Quote Originally Posted by WingedWolfPsion View Post
I believe I've already addressed the idea of it being cruel to rodents, and the time involved would be several hours. So, how about not being overly worried about the rodents, which have a reasonably quick and humane death, and not being overly worried about the snakes, which rarely take any injury from their prey...with the bonus that time is saved. The snakes also get fresh, healthy food.
Well no, you didn't really address the fact that you're inducing terror to the animal and the pain it experiences from a snake killing it. Considering pre-killed is kinder to the animal in that respect, I don't think your cruelty argument has a leg to stand on. Especially considering the reference to people doing it because they like to see other things suffer. That in itself, is cruel.

TBH, I'm more worried about the mental state of people who do it for kicks.

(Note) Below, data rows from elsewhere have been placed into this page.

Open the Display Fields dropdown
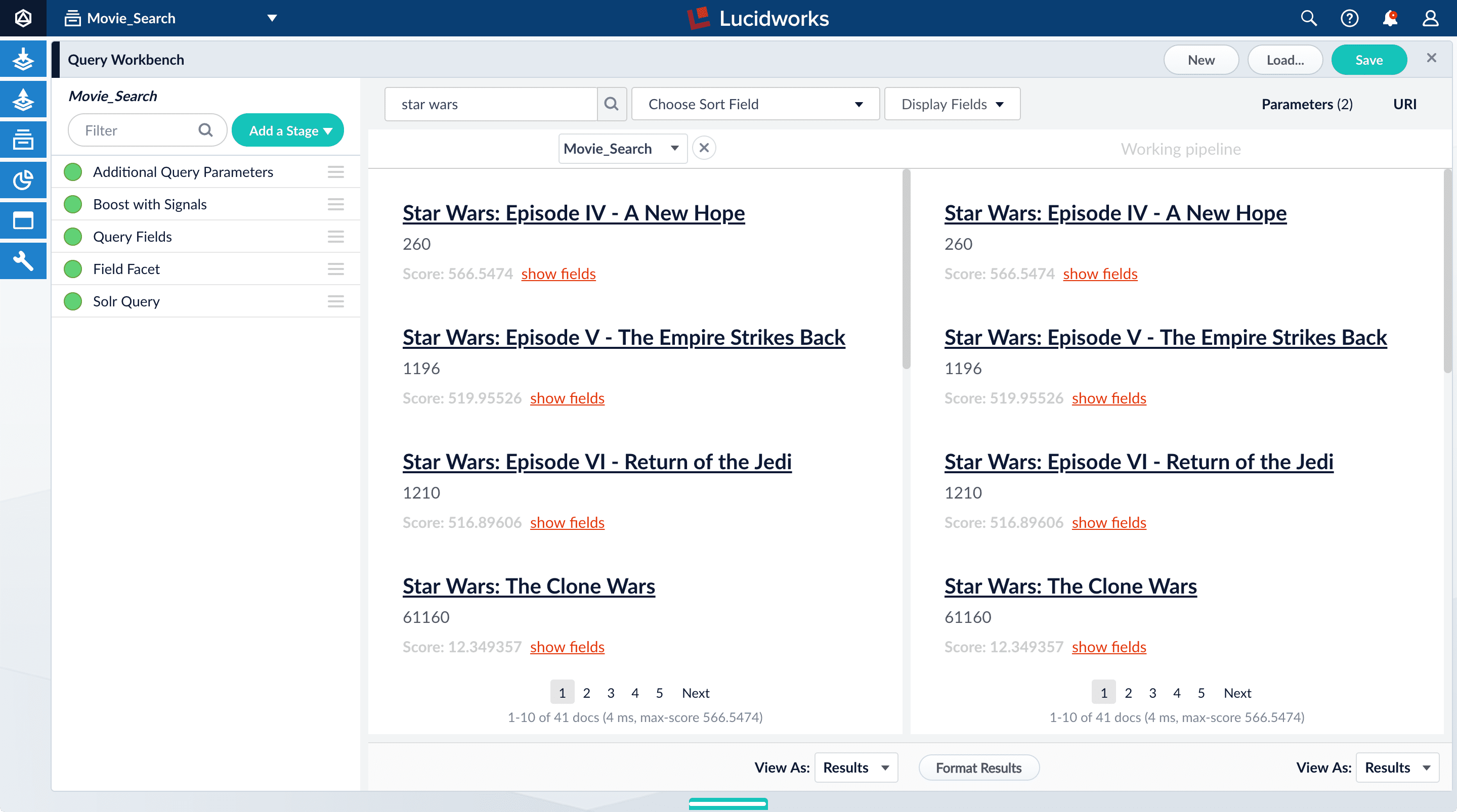 tap(952, 104)
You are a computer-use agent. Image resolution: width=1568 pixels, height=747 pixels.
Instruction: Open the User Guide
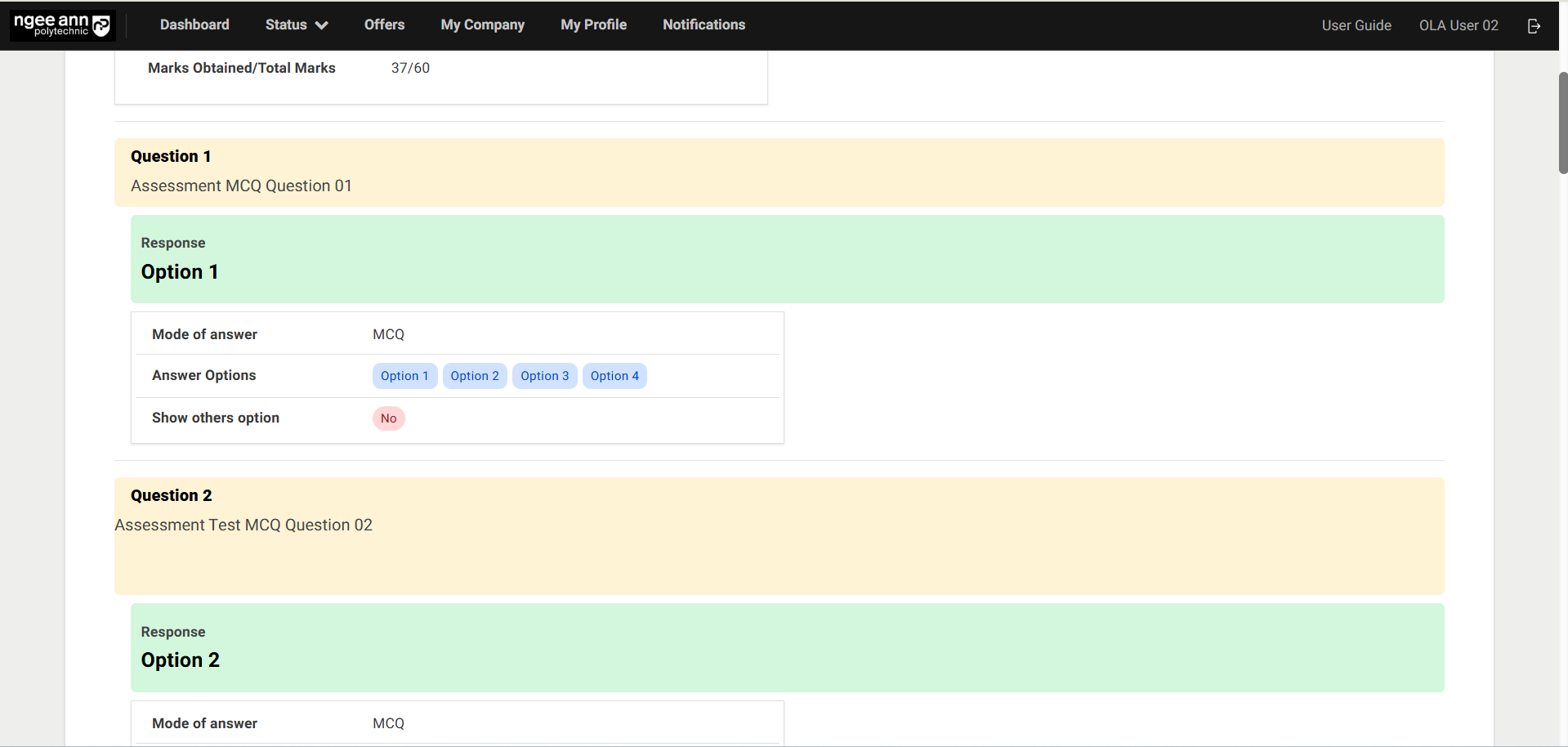pyautogui.click(x=1356, y=25)
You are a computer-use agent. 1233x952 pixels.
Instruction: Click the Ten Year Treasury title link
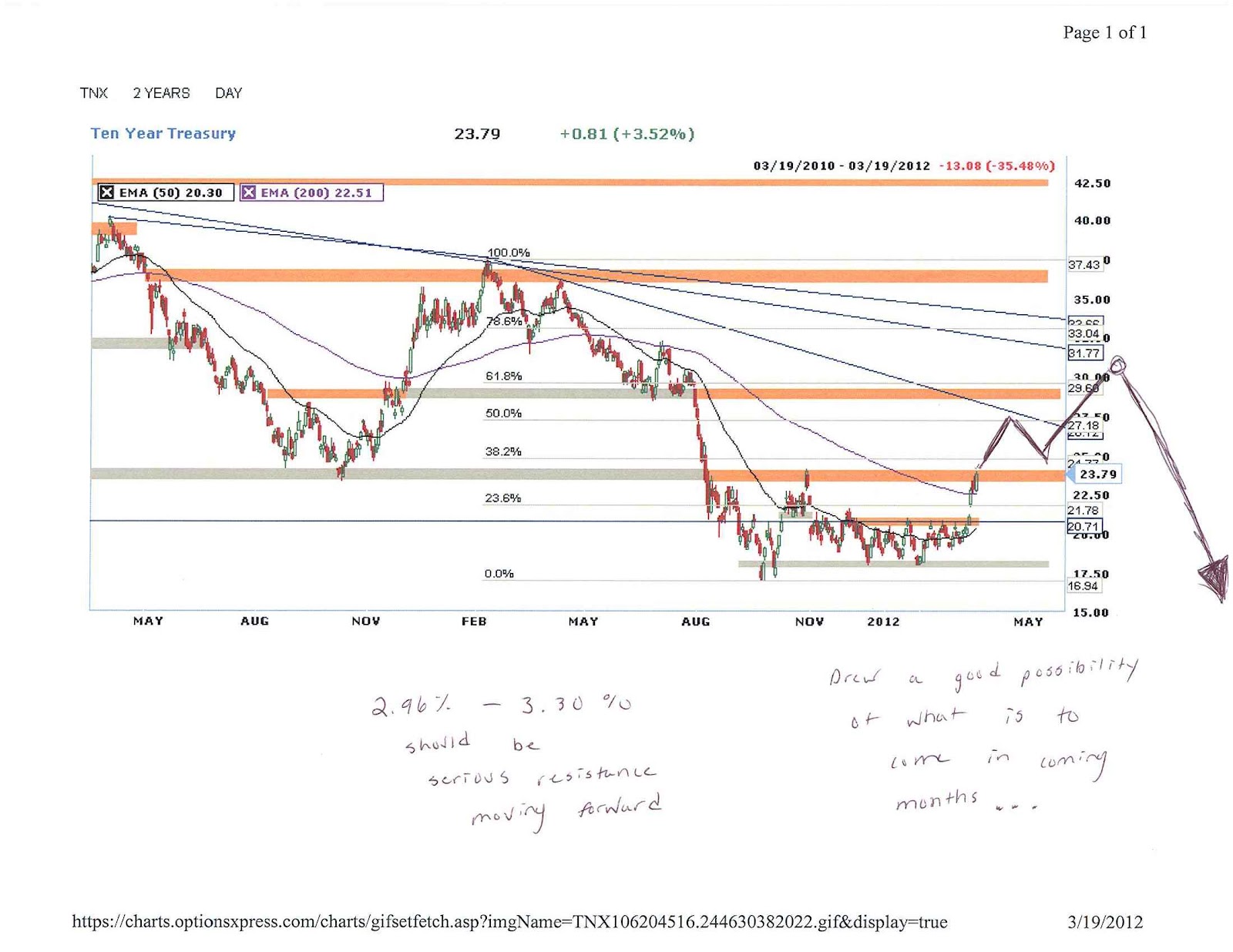pos(163,133)
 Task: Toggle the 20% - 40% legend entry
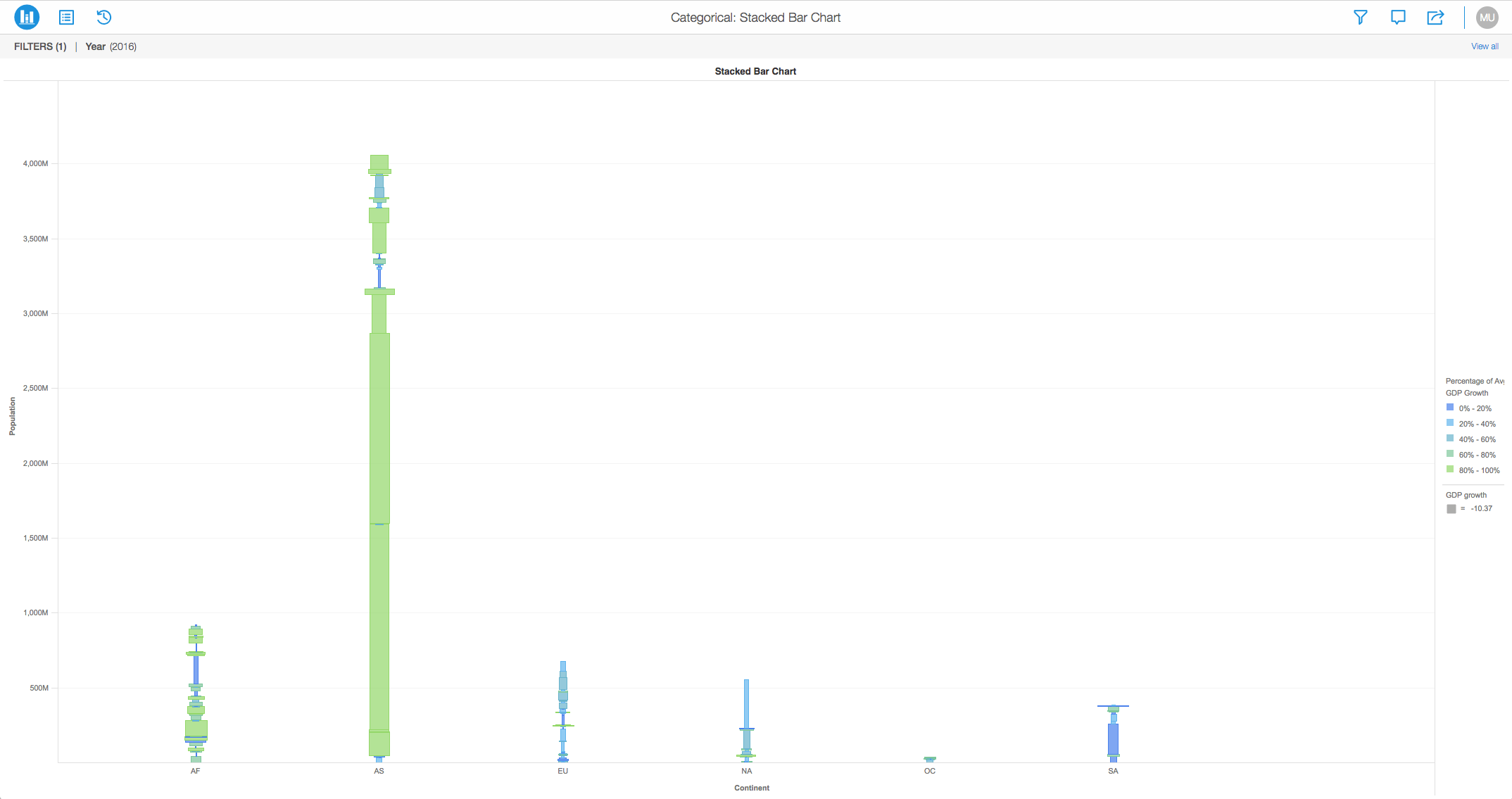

By the way, I can't really buy the convenience excuse when f/t is not really that hard to do and arguably even easier because you have to supervise a live feeding whereas with pre-killed you drop it in with the snake and can use the time doing something else.

I think your argument against live feeding would be like forcing your dog to wear shoes all the time because he might get a scratch on his pad. That would be minimizing his risk of injury as much as possible, lol.
Not really. There have been many, many documented cases of mice or rats giving nasty injuries to snakes. Unless you allow a dog to step all over sharp, broken glass, then comparing the two is a pretty big stretch.

My rats are more cruel to each when the occasional fight breaks out, than the snakes are to them. You can't keep the rats apart because of it, because that would be cruel as well, and predicting such fights isn't possible.
Playfighting or showing dominance is more cruel? How so? If they're fighting to the death, then you'd have to separate them.

There's no end to the amount of discomfort in the world...but there is a limit to how much you need to be concerned about it.
So why should that stop me from being concerned about particular YT videos, or people simply feeding live simply because they enjoy it?

Your FT rodents came from a facility where rats occasionally killed each other messily. Just letting you know.
Which I have absolutely no way of knowing or preventing, thus it is not relevant.

I don't agree with the practice of posting videos of feeding live animals to pets on YouTube, but I wouldn't call the human reaction to watching predation 'sadism'.
Deriving pleasure from the pain of another is textboox sadism.

It's not sadism. Humans are predators, and when they watch these things happen, they identify with the predator--it excites their instincts, and there is nothing at all strange about that, or wrong with it. It is a natural reaction.
Natural to a child, maybe. But to an adult that can understand what context means? Right.

As human beings we have higher cognitive functions, know right from wrong, etc. We aren't wild animals, we're animals intelligent enough to recognise the suffering of others. Putting one animal into a situation where it will most likely suffer and chuckle about its pain and death is called "being sick in the head". It seems to me you're trying to justify this behaviour under the guise of it being "natural". Perhaps we're on the same level as all the other animals then? No, I don't think so. You know what else is natural? Rape. Happens all the time in the wild, animals can't control their urges and there you go.

Doesn't mean it isn't sadistic for the rapist to enjoy doing what they do. And it doesn't mean it isn't wrong either.

Tell me, if I threw a snake to a small space with a larger, carnivorous animal, filmed it and laughed as it was ripped to pieces... I suppose there's nothing wrong with that too? It's "natural", after all.

It's the reason why chase and kill scenes are included in documentaries about predators--people get a thrill from it.
It's not the suffering of the prey that creates this reaction, it's the empathy for the hunter.
Thrill of the hunt != thrill from seeing something cry out in pain. What empathy for the hunter? What are you talking about?

Making comparisons of thrilling predatory chases in the wild to intentionally creating a situation to make another animal suffer, and laughing about it is not even comparable. Not even in the slightest bit. You're using a naturalistic fallacy here, suggesting that just because something might be natural means it isn't wrong. Well, if you think causing animals pain and filming it for laughs isn't ethically objectionable in the least then I'm going to really have to question the premise of that.